• [AIM OF THE EXERCISE] Down to the last line, restate the records word for word, but not the pictures.

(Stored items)
——

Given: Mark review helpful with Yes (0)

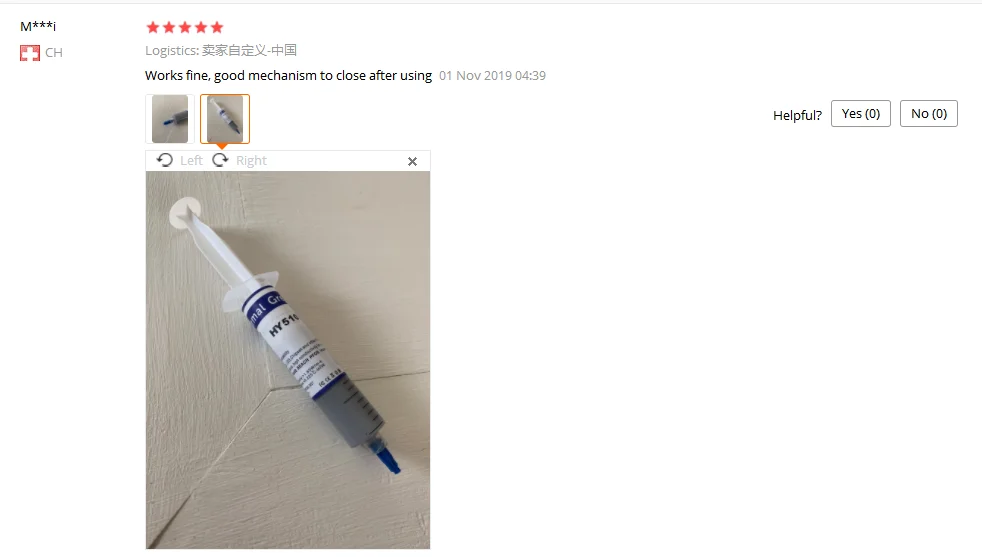Looking at the screenshot, I should tap(861, 113).
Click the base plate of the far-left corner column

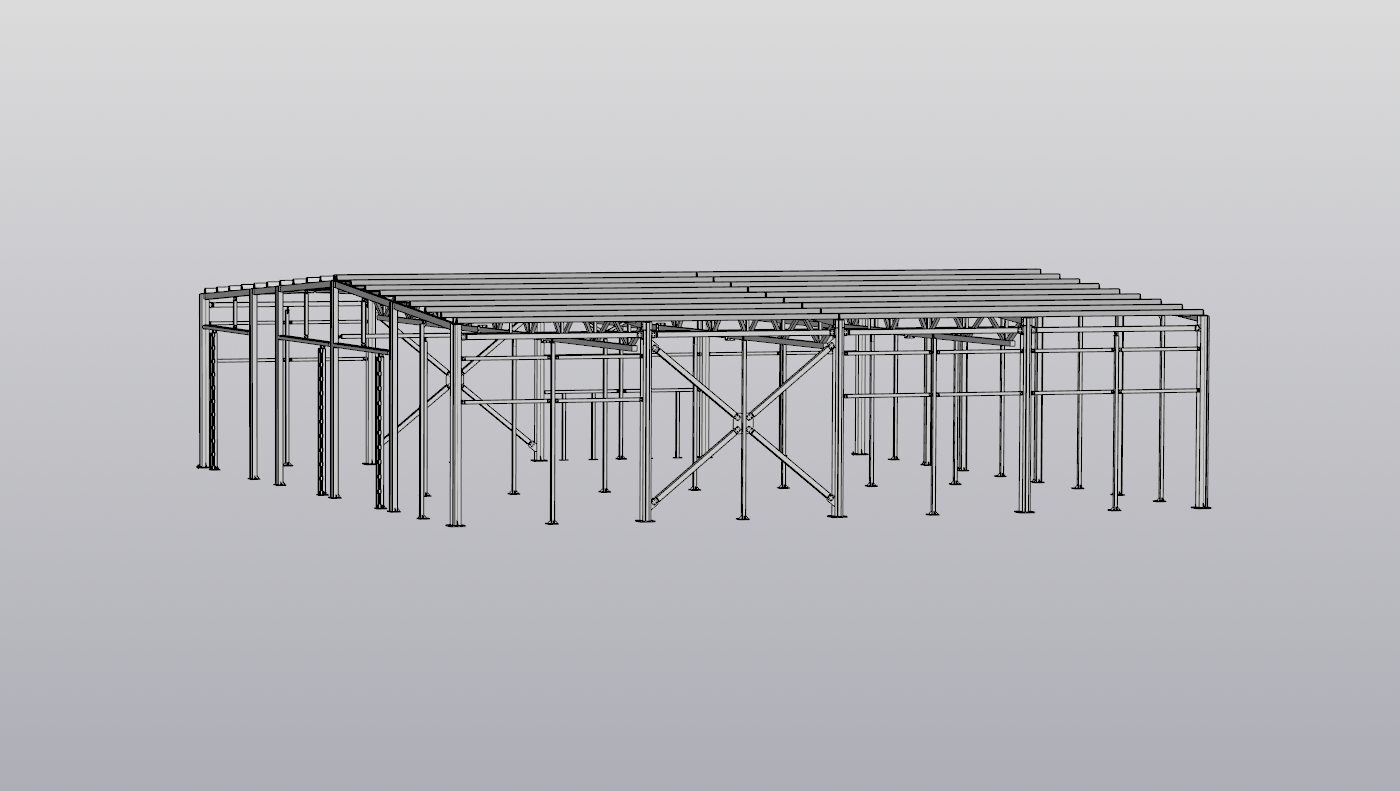(x=207, y=466)
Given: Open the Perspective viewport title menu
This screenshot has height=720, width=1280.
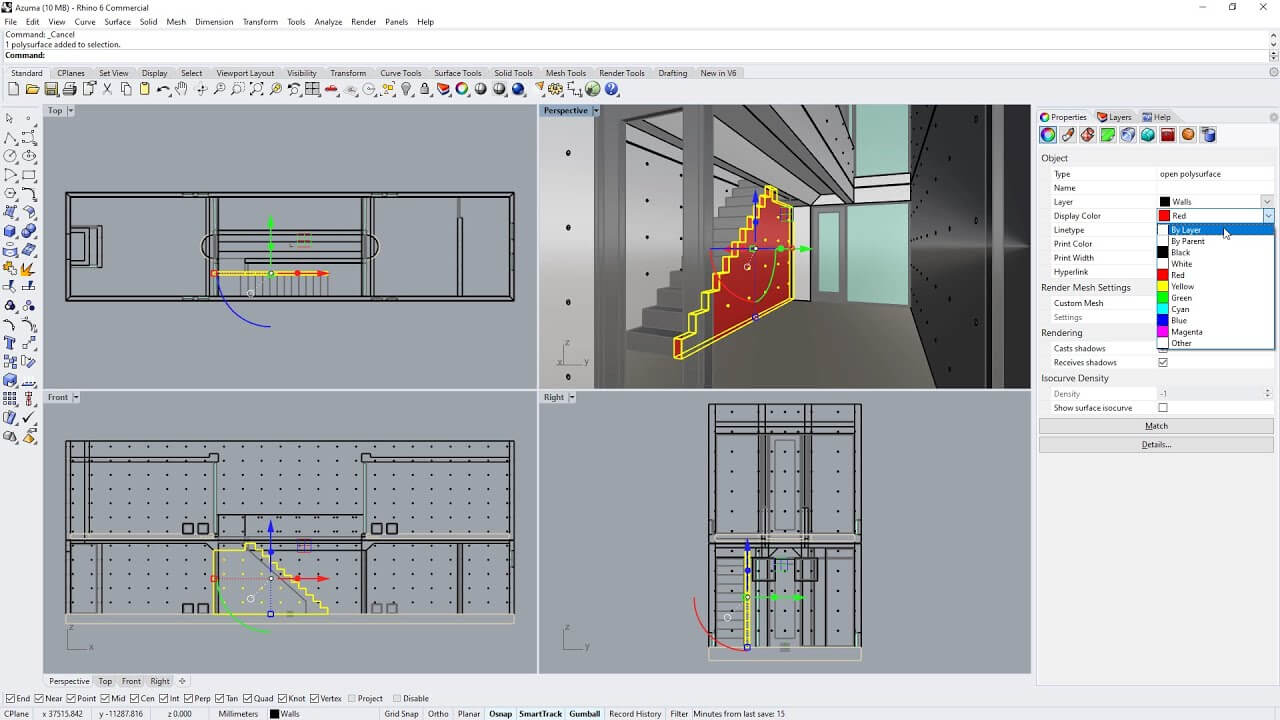Looking at the screenshot, I should [x=595, y=110].
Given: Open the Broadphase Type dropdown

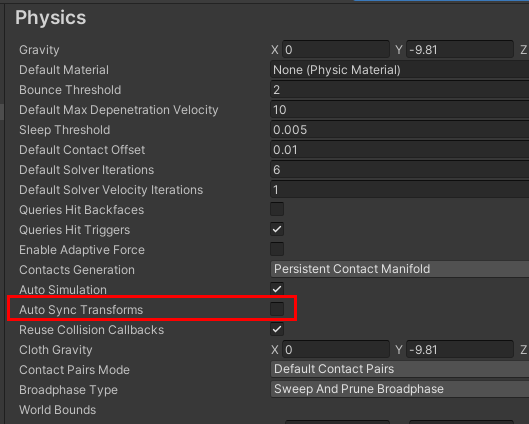Looking at the screenshot, I should pos(400,389).
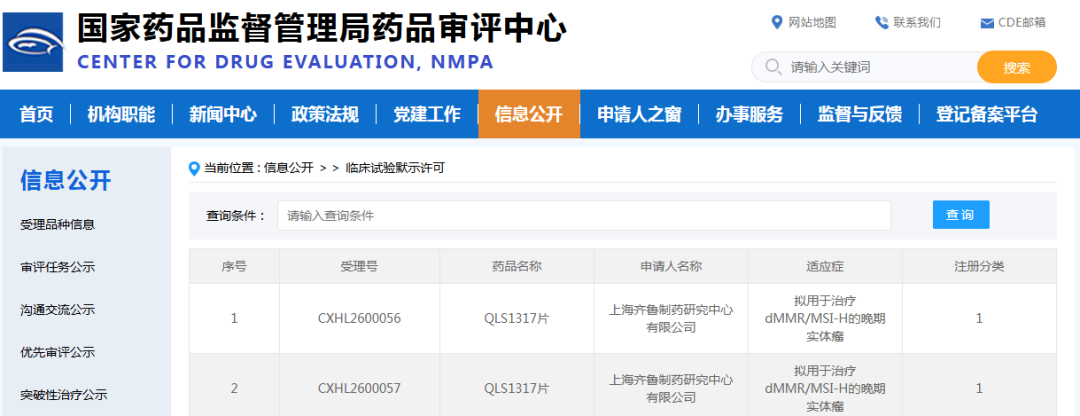Click the 请输入查询条件 query input field
Viewport: 1080px width, 416px height.
click(584, 215)
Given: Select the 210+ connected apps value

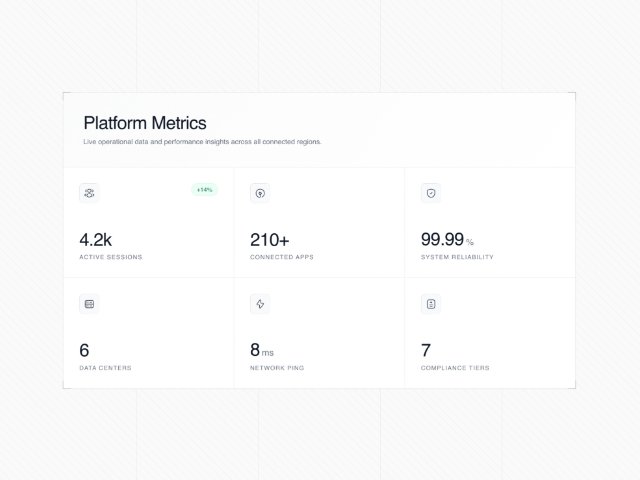Looking at the screenshot, I should (269, 240).
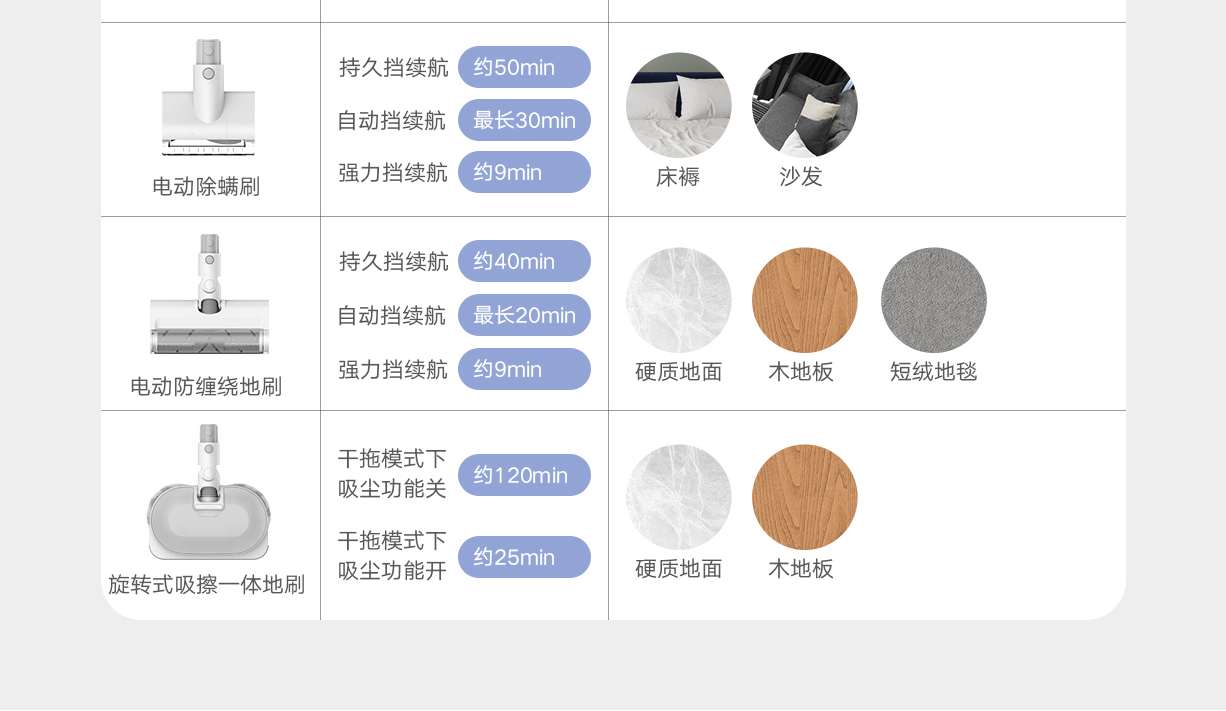Click the 最长30min runtime badge
This screenshot has width=1226, height=711.
(x=524, y=120)
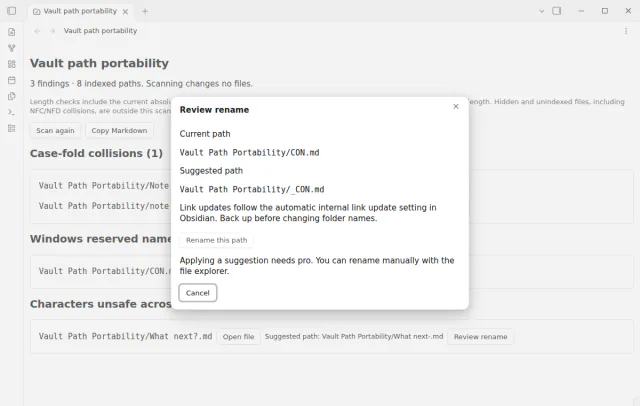Open daily note calendar icon
Image resolution: width=640 pixels, height=406 pixels.
[11, 80]
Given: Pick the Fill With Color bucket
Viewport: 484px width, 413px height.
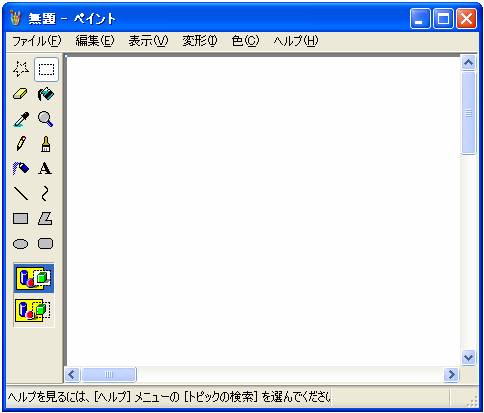Looking at the screenshot, I should (46, 94).
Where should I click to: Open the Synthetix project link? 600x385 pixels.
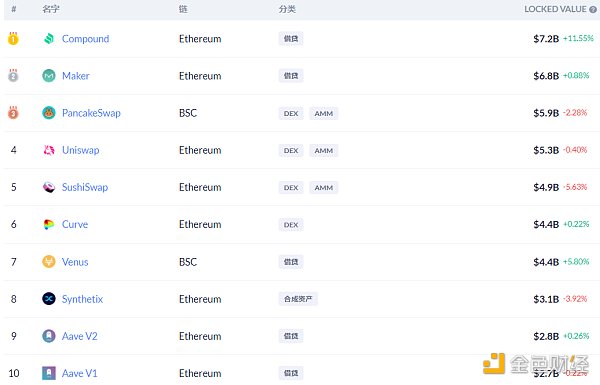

——

• [RESULT]
Given: Mark review helpful with Yes (0)

Looking at the screenshot, I should tap(861, 113).
Click the base plate of the far-left corner column

(x=207, y=466)
Given: Open the Perspective viewport title menu
This screenshot has height=720, width=1280.
Looking at the screenshot, I should [x=595, y=110].
Given: Open the Broadphase Type dropdown

Looking at the screenshot, I should pos(400,389).
Click the 请输入查询条件 query input field
Viewport: 1080px width, 416px height.
click(584, 215)
Given: Select the 210+ connected apps value

Looking at the screenshot, I should (269, 240).
Click the 最长30min runtime badge
This screenshot has width=1226, height=711.
(x=524, y=120)
Open daily note calendar icon
Image resolution: width=640 pixels, height=406 pixels.
[11, 80]
Given: Pick the Fill With Color bucket
Viewport: 484px width, 413px height.
Looking at the screenshot, I should (46, 94).
Where should I click to: Open the Synthetix project link? 600x385 pixels.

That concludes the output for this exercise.